Ladies and gents, it's the first annual Asylum Nobel Pissed Prize -- The awards for the drunks, after the break.

Award for: Best drunk on Google Earth -- Bob.

This poor Aussie was spotted by a Google Car, that promtply snapped him after he fell asleep, drunk on the grass verge in front of his house. The image has since been removed from Google Earth.

Award for: Best drunk trying to have sexual intercourse with a motor vehicle -- The gent who mounted this Toyota 4x4.



Award for: The most honest drunk driver -- Mary Strey.

This 49-year-old from Wisconsin, USA, was so appalled by her behavior she rang the police on herself. When asked by the dispatcher: "Are you [driving] behind them?" Strey answers, "No, I am them." The confused dispatcher asks, "You am them?" And Strey responds, "Yes, I am them."


Award for: Best destruction of a wall with head while inebriated -- This guy.

Drink-driving is a sure fire way to lose your license and in this gentleman's case your dignity (and some serious brain matter).

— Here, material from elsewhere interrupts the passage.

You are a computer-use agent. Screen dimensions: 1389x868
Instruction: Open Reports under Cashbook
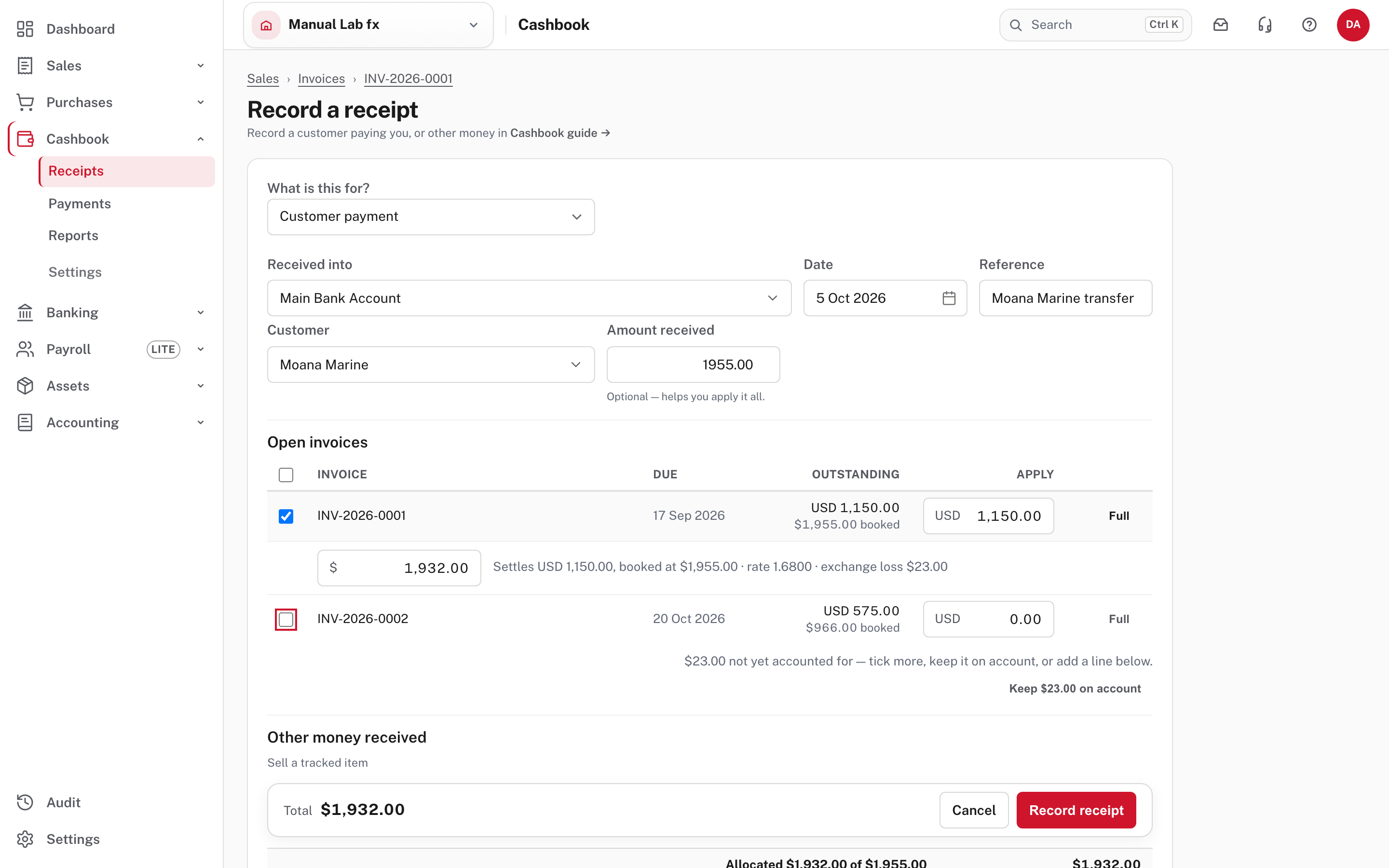tap(73, 235)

Award for: Most ironic drink driver arrest -- Man arrested dressed as breathalyzer.

James Miller, a man dressed in a breathalyzer costume, was arrested for drunk driving in Oxford, Ohio. Cops pulled Miller over on suspicion of driving while under the influence after they spotted him meandering the wrong way down a one-way street. They found an open can of Bud Light in the cup holder and more beer in the passenger seat
Award for: Best drunk Jedi arse kicking -- Arwell Wynn Hughes.

Jedi Church founder Barney Jones (or Jedi name -- Jonba Hehol) and his cousin, Michael Jones, were attacked with a metal crutch while they practised lightsaber skills in their garden in Anglesey. Arwel Wynn Hughes, 27, says he has no memory of the attack because he was drunk at the time, having consumed "the better part of a 2.5-gallon or so box of wine beforehand".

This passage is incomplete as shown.